Omit every picture while you reproduce the entries that follow word for word.
....
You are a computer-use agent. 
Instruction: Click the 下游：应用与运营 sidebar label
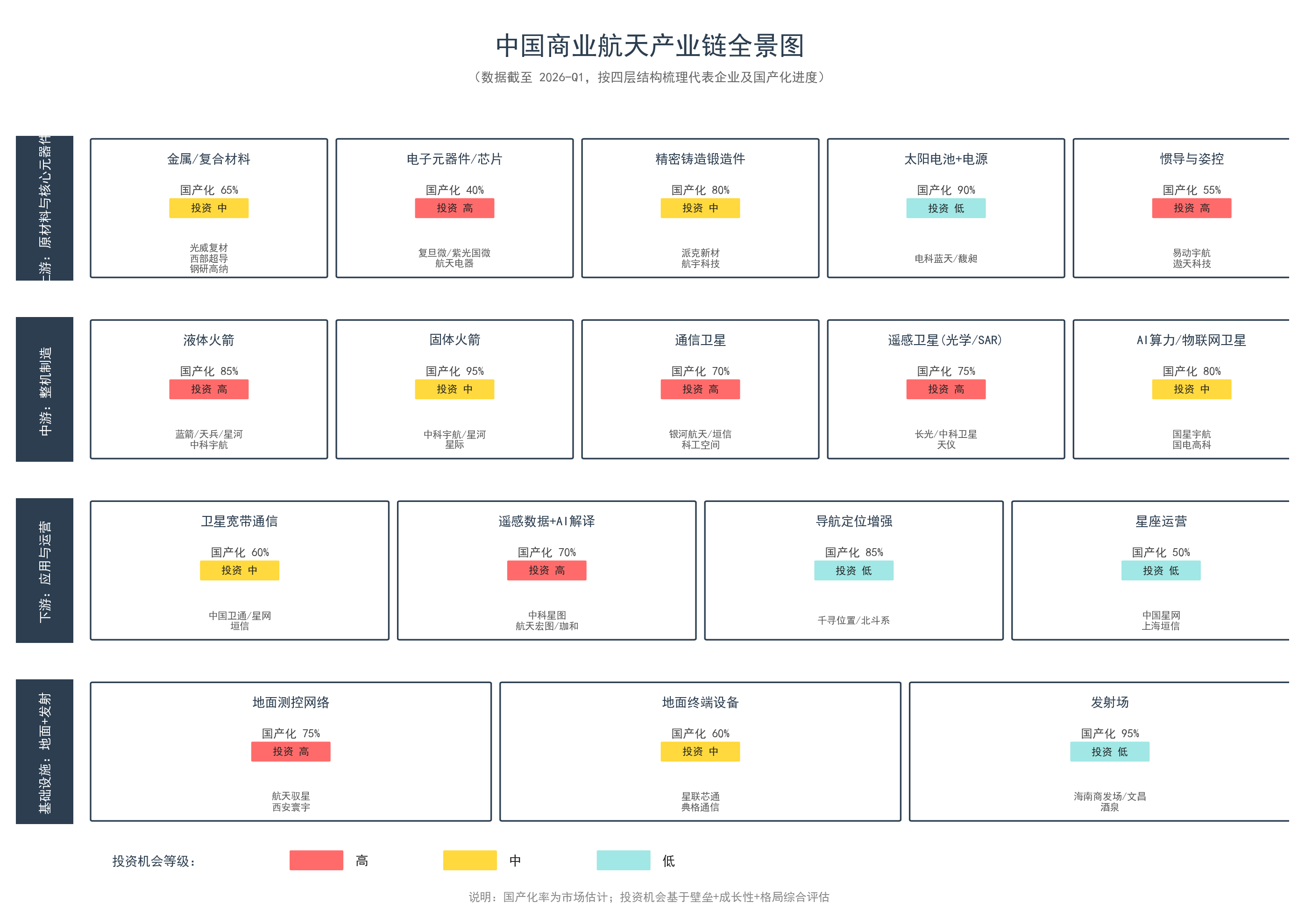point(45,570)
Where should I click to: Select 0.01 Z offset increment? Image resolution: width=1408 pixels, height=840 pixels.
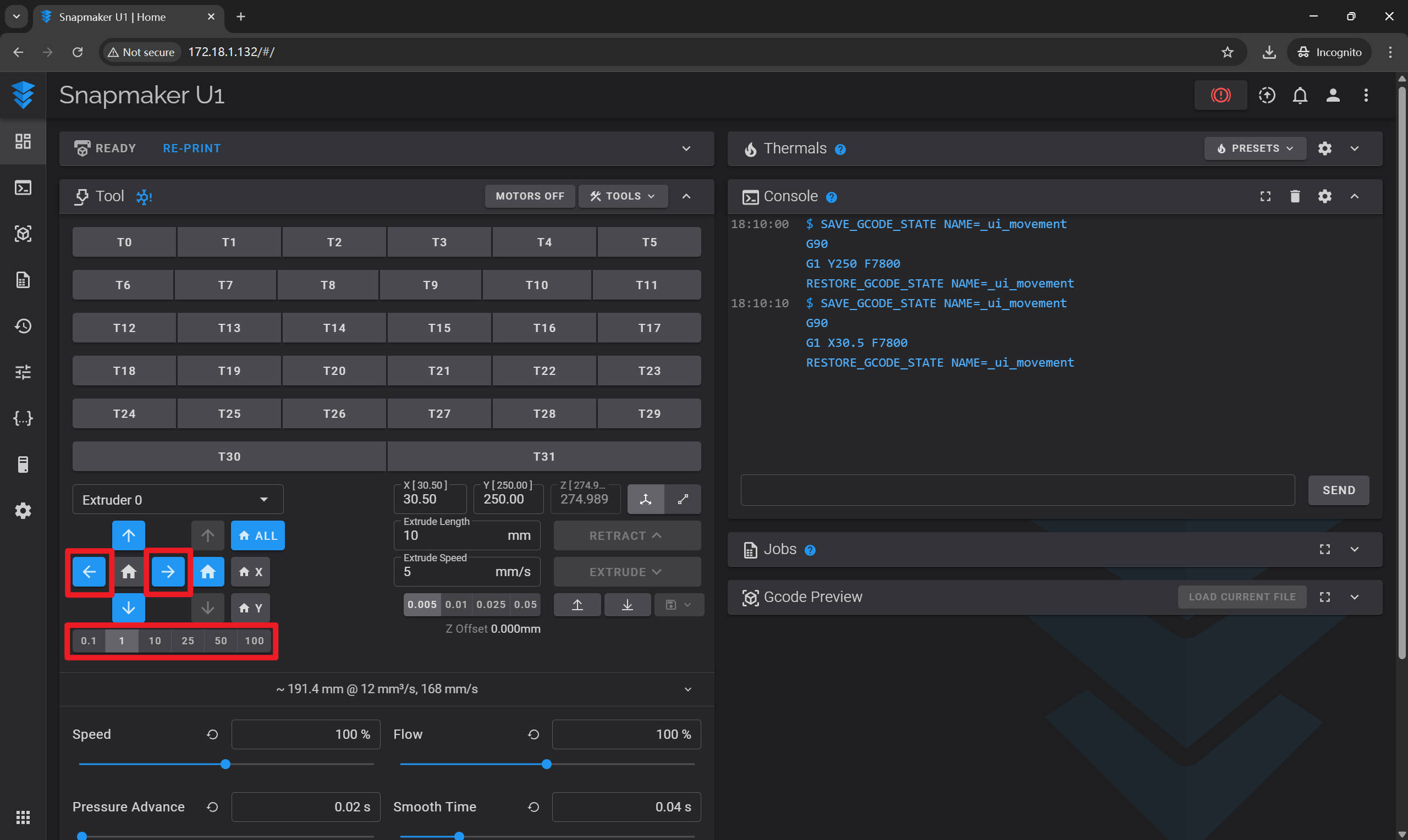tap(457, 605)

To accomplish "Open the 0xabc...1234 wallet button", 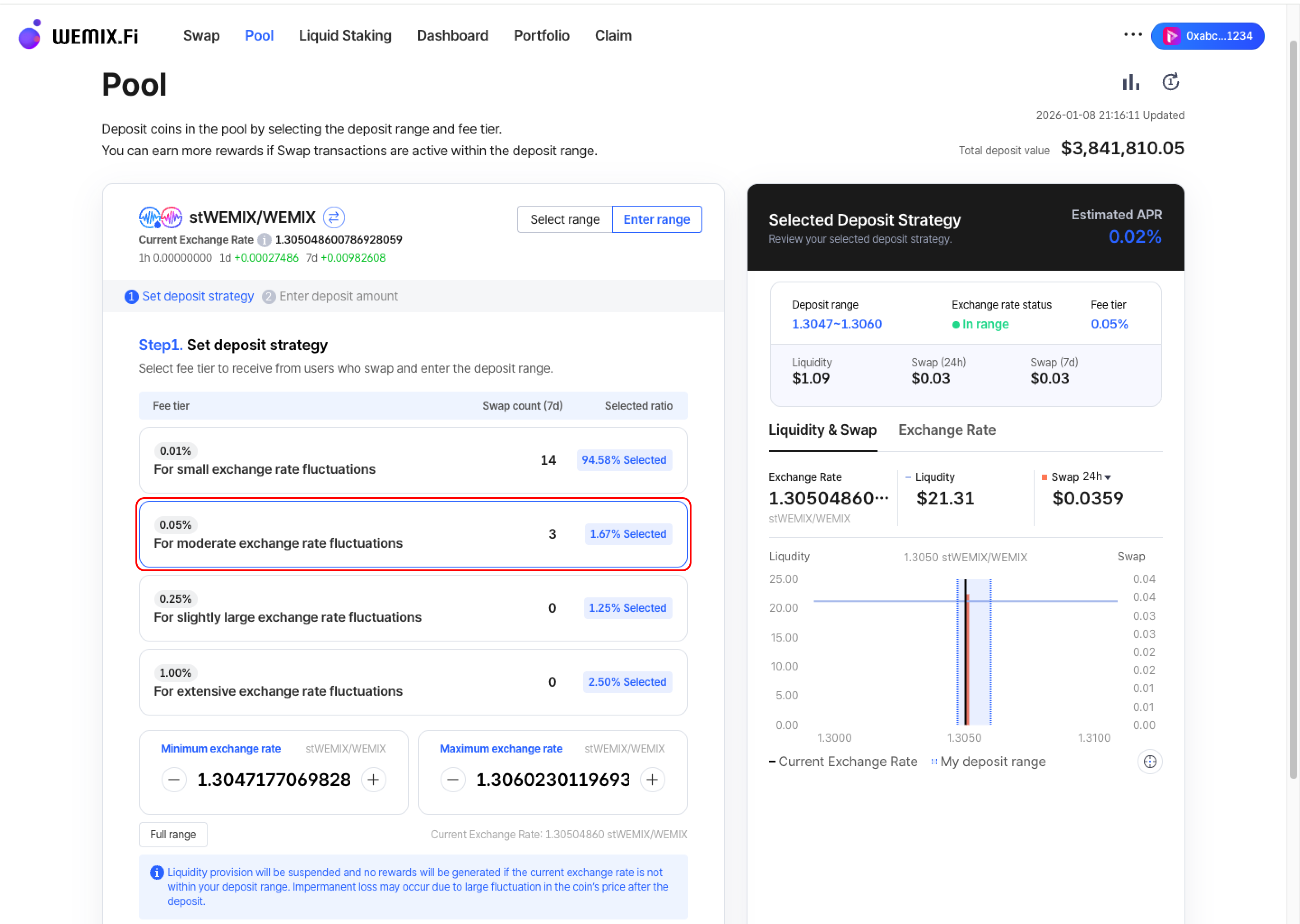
....
◆ Answer section
You are a computer-use agent. 
Instruction: Click the 下游：应用与运营 sidebar label
point(45,570)
Where should I click to: Select 0.01 Z offset increment? Image resolution: width=1408 pixels, height=840 pixels.
tap(457, 605)

To accomplish "Open the 0xabc...1234 wallet button", 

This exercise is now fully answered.